# Task instructions
Search term "Expand": copy each line of the records that contains it.

# Data for the task
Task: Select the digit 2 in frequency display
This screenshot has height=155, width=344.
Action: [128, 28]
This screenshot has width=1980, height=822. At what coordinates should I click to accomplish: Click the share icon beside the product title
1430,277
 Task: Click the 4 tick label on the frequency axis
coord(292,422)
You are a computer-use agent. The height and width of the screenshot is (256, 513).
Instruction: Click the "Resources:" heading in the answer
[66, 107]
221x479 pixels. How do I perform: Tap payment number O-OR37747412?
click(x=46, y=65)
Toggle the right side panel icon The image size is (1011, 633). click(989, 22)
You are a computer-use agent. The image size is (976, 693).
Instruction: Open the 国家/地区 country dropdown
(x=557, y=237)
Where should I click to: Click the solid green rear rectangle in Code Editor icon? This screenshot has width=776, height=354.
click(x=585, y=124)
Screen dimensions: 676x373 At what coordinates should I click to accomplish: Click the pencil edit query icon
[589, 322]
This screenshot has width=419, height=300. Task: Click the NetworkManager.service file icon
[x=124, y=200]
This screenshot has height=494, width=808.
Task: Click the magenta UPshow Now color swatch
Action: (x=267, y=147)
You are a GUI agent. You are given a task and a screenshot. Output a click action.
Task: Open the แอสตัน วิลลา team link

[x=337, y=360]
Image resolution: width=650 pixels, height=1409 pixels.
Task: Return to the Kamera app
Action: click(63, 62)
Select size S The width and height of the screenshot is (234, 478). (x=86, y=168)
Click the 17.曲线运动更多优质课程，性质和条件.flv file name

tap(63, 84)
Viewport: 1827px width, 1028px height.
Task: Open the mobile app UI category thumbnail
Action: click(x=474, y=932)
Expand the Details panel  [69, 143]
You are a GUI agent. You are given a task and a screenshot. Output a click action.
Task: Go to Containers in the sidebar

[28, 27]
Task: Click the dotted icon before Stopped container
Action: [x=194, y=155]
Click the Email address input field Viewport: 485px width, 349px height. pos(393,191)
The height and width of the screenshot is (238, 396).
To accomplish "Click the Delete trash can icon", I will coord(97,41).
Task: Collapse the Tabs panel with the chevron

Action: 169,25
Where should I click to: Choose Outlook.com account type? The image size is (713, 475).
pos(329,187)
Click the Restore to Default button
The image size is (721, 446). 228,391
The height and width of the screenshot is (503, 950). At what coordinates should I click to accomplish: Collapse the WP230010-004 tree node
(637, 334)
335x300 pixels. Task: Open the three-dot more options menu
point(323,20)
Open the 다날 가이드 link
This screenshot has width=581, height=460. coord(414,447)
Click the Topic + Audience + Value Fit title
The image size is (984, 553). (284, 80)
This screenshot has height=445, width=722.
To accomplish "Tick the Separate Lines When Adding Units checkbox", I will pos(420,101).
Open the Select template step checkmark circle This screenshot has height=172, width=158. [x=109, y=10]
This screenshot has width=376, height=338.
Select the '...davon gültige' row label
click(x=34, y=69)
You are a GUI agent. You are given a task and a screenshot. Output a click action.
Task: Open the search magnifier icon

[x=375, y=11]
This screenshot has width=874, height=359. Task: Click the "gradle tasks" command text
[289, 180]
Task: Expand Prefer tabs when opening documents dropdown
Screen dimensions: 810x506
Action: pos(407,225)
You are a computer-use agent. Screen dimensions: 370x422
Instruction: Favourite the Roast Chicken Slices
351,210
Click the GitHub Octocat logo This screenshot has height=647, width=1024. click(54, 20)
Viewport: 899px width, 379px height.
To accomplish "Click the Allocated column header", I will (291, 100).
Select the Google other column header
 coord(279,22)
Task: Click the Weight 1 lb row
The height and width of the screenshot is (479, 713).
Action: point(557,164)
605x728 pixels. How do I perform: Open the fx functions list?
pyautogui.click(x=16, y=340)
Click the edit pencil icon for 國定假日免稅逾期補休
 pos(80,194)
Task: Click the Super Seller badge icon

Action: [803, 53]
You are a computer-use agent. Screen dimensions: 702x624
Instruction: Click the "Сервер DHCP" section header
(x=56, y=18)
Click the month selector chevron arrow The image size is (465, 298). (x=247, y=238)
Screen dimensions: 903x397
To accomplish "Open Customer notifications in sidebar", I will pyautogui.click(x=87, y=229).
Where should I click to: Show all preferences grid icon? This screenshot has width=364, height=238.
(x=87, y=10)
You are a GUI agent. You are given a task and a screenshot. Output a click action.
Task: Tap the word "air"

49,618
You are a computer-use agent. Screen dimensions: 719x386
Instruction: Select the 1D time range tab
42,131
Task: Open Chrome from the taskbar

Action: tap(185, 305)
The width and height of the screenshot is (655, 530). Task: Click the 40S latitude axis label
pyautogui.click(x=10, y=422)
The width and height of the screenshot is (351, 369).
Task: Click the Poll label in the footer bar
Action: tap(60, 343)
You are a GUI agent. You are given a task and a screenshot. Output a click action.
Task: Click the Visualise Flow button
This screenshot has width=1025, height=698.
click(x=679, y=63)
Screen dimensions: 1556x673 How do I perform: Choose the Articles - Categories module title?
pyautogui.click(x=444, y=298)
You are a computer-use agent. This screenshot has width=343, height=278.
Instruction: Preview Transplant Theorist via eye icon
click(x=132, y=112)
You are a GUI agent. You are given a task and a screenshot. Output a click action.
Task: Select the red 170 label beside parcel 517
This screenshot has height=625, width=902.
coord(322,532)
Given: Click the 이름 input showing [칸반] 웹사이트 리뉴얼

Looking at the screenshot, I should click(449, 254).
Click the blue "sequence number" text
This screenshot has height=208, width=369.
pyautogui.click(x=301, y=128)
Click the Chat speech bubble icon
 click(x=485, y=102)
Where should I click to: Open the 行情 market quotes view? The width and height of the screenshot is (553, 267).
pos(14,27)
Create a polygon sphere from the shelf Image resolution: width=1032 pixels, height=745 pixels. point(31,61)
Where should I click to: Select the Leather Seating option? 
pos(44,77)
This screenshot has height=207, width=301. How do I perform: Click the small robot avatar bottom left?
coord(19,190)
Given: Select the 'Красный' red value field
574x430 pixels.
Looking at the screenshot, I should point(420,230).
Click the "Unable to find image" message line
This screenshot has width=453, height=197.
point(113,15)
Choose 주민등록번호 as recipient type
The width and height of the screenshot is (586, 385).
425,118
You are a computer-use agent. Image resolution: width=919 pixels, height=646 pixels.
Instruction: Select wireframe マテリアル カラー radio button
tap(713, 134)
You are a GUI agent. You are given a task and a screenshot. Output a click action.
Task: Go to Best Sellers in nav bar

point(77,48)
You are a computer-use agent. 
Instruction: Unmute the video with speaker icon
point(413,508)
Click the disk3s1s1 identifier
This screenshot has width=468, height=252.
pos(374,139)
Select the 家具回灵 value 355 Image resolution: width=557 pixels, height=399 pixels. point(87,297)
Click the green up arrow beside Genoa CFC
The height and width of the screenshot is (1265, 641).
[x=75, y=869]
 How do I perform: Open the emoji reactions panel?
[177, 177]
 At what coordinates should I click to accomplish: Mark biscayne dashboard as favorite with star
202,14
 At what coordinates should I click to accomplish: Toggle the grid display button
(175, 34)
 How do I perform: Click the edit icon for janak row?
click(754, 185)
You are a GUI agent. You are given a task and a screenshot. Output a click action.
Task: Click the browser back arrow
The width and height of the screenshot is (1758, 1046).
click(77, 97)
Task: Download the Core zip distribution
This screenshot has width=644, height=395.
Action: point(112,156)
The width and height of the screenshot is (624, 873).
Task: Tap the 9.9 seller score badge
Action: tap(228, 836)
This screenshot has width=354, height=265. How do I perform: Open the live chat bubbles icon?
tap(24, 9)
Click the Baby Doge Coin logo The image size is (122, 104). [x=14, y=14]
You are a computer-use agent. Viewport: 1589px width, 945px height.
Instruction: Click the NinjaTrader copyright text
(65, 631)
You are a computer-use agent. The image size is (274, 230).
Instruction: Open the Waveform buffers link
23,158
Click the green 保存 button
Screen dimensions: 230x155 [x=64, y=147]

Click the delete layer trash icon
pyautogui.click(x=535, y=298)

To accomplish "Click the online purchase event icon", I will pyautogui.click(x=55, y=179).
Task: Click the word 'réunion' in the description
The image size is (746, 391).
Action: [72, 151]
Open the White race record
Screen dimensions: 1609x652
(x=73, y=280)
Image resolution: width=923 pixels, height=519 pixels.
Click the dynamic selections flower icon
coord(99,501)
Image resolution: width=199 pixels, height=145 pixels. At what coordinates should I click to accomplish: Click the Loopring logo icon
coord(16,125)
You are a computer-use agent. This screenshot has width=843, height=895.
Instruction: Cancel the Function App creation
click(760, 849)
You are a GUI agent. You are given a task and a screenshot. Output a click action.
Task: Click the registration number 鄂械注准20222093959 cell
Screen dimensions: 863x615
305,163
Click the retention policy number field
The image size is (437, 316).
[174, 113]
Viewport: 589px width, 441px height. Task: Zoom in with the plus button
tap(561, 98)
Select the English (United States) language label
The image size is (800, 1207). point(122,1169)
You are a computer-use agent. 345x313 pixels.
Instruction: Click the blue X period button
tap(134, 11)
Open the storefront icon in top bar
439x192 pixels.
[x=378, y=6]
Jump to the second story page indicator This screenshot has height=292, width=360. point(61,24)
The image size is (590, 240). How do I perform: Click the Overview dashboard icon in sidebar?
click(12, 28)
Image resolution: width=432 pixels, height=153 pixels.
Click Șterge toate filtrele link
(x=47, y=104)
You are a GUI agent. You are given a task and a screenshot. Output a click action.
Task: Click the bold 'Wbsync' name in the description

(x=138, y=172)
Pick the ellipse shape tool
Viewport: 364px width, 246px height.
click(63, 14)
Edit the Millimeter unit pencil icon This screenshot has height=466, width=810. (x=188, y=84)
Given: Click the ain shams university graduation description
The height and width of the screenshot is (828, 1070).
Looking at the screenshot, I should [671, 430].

# Result
Expand the Details panel  [69, 143]
Task: Expand Prefer tabs when opening documents dropdown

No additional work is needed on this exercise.